A Workflow Execution effectively executes once to completion, while a Workflow Function Execution occurs many times during the life of a Workflow Execution.

The IamBindingGoogle WorkFlow has been using the context of workflow and the iamDetails which contains information of google_project_id, user_name and the role that should be given in gcp. Those details will be send to an activity function which executes IAM Binding.

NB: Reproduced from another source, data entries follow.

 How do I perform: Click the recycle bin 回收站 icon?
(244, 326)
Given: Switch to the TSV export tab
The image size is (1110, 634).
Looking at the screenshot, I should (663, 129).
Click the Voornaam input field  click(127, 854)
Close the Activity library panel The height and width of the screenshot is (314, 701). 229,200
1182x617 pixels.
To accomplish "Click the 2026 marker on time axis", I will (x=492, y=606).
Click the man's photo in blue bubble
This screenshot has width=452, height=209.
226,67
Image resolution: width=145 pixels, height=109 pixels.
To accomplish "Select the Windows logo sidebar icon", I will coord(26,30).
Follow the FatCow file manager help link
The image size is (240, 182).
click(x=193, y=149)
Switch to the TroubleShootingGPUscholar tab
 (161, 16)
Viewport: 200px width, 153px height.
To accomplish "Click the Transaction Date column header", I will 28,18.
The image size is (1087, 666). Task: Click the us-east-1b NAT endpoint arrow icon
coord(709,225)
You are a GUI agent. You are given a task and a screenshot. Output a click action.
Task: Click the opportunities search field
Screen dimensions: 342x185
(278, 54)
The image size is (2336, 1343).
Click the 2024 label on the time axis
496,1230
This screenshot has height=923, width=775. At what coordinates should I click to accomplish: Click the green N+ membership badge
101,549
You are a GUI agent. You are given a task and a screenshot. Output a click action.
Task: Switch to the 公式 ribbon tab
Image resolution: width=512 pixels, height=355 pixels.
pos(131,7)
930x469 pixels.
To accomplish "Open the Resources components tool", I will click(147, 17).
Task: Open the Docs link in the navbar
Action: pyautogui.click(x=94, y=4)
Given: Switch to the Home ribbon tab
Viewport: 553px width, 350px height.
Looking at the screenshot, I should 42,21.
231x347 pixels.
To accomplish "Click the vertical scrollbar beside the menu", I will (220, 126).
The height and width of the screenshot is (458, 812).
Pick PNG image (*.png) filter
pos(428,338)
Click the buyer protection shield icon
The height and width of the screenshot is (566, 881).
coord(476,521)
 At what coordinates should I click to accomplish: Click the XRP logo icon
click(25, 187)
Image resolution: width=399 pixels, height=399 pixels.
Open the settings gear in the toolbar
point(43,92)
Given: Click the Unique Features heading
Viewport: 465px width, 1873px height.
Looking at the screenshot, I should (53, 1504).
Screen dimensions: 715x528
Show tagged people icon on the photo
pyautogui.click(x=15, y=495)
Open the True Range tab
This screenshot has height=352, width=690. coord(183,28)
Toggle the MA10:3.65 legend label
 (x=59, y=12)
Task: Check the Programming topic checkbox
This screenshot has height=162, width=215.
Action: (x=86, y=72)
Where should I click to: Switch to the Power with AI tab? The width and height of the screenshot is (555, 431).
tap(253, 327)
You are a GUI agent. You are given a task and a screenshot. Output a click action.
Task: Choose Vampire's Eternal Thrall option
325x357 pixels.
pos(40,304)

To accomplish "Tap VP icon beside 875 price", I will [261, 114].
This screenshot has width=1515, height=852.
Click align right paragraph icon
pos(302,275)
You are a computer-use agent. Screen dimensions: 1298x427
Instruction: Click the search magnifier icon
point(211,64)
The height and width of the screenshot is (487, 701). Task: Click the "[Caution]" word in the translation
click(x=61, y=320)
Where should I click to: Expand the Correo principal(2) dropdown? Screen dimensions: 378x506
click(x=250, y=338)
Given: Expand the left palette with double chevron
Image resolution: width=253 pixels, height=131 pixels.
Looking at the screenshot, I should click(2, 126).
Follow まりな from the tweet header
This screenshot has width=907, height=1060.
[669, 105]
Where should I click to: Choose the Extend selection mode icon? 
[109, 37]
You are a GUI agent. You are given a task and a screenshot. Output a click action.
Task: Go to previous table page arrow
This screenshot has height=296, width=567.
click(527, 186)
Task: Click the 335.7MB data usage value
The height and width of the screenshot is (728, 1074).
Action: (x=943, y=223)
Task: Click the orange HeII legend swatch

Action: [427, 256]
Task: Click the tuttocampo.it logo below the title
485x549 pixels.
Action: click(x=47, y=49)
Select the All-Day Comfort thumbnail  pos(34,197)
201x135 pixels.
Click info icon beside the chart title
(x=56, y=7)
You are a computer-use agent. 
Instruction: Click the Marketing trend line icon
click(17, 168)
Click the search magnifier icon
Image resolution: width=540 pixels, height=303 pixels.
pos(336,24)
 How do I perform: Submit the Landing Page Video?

The ExecuteActivity function should have the Activity options such as StartToCloseTimeout, ScheduleToCloseTimeout, Retry policy and TaskQueue. Each Activity function can return the output that is defined the Activity.

worker/activity.go

package worker

import (
   "context"
   "flag"
   "fmt"
   "github.com/sirupsen/logrus"
   "google.golang.org/api/cloudresourcemanager/v1"
   "google.golang.org/api/option"
   "os"
   "strings"
   "time"
)

func AddIAMBinding(details IamDetails) error {
   projectID := details.ProjectID
   member := fmt.Sprintf("user:%s", details.User)
   flag.Parse()

   var role string = details.Role
   ctx1 := context.TODO()
   crmService, err := cloudresourcemanager.NewService(ctx1, option.WithCredentialsFile(os.Getenv("GOOGLE_APPLICATION_CREDENTIALS")))
   if err != nil {
      logrus.Errorf("cloudresourcemanager.NewService: %v", err)

      return err
   }

   addBinding(crmService, projectID, member, role)
   policy := getPolicy(crmService, projectID)
   var binding *cloudresourcemanager.Binding
   for _, b := range policy.Bindings {
      if b.Role == role {
         binding = b
         break
      }
   }
   fmt.Println("Role: ", binding.Role)
   fmt.Print("Members: ", strings.Join(binding.Members, ", "))

   removeMember(crmService, projectID, member, role)

   return nil
}

func addBinding(crmService *cloudresourcemanager.Service, projectID, member, role string) {

   policy := getPolicy(crmService, projectID)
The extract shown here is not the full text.